Records to process

"""

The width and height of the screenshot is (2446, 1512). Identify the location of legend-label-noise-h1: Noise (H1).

"""
"""

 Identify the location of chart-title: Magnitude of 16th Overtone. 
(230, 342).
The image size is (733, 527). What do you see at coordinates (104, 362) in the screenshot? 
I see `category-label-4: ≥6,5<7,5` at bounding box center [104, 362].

"""
"""

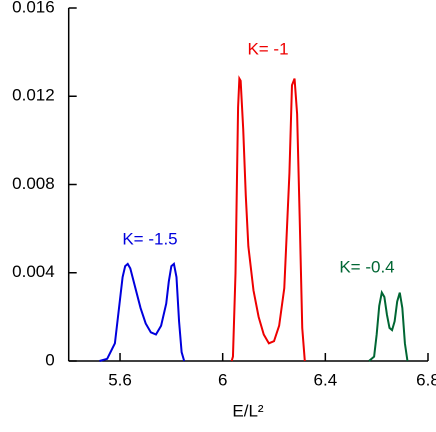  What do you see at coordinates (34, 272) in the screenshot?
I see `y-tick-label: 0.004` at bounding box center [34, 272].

"""

To do
Update the stretch of records from "The image size" through "center [104, 362]." by putting "location" in place of "coordinates". Change nothing else.

Completed exercise
The image size is (733, 527). What do you see at location (104, 362) in the screenshot? 
I see `category-label-4: ≥6,5<7,5` at bounding box center [104, 362].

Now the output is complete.